This is video game footage -- it does not show rebels shooting down Myanmar military aircraft

Copyright AFP 2017-2021. All rights reserved.

A video has been viewed more than a hundred thousand times on Facebook alongside a claim it shows a prominent rebel group in eastern Myanmar shooting down military aircraft in March 2021. The claim is false: the clip, which has circulated online since April 2020, shows footage from a video game.

The video was posted here on Facebook on March 30, 2021. It has been viewed more than 170,000 times. 

(A screenshot of the misleading post taken on May 10, 2021)


The video appears to show several helicopters exploding mid-air after being hit by artillery fire.

The post's Burmese-language caption translates to English as: “Tough battle. Be safe, KNU!”

“KNU” is the acronym for the Karen National Union, a prominent rebel group in eastern Myanmar. 

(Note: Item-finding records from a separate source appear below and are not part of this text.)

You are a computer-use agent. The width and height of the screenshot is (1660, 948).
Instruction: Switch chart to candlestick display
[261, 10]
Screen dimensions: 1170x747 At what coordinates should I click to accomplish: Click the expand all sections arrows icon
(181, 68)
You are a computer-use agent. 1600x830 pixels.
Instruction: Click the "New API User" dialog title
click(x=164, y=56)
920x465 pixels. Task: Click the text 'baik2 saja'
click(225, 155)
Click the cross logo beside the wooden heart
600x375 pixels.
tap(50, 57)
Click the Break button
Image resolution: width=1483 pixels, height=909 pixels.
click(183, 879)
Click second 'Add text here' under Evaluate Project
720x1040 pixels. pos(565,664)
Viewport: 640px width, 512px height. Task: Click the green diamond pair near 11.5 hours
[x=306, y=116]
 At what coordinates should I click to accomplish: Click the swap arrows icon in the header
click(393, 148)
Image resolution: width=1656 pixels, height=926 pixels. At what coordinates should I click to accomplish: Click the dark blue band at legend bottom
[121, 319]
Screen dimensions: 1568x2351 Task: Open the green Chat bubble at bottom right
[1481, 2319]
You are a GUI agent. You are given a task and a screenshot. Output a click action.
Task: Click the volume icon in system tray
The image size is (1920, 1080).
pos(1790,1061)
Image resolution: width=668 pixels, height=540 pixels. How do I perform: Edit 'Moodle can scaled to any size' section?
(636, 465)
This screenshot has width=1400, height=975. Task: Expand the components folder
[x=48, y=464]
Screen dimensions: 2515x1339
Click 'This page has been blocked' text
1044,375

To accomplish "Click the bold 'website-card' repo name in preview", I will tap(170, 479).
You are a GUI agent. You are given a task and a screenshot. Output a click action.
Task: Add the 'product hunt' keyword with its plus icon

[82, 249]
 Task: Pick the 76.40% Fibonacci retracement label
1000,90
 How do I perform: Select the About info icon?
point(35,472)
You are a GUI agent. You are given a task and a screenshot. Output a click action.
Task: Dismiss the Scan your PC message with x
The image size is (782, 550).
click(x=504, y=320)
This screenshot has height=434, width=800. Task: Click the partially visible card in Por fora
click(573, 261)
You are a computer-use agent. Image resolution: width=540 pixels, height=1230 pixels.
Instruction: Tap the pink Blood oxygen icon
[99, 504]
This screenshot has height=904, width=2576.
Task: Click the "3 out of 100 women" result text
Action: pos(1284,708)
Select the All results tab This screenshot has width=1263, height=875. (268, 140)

The post circulated online as the Myanmar military started launching airstrikes against the KNU and other ethnic rebel groups that support the anti-coup protest movement.

The country has been in turmoil since the military ousted civilian leader Aung San Suu Kyi and seized power on February 1, 2021, AFP reported.

The video was also shared here and here on Facebook alongside a similar claim. 

The claim, however, is false.

Multiple keyword and reverse image searches on Google found the video corresponds to a portion of this longer clip published on YouTube April 30, 2020 -- some nine months before the Myanmar military coup.

The longer clip’s Japanese-language caption states it was taken from a video game called “ARMA 3”.

Below is a screenshot comparison between the video in the misleading posts (L) and the longer YouTube clip (R):

(A screenshot comparison between the video in the misleading posts (L) and the longer YouTube clip (R))

At the end of the longer clip, a Japanese text overlay states: “This video is fiction. The characters, names, events are fictitious and have nothing to do with reality.”

AFP has previously debunked similar posts that misleadingly claimed an ARMA 3 clip showed Iran firing rockets at a US base in Iraq in January 2020.

Bohemia Interactive, the company that developed ARMA 3, told AFP then: "It should be noted that our ARMA games can be modified… by their users and that people can create their own scenarios with the game editor."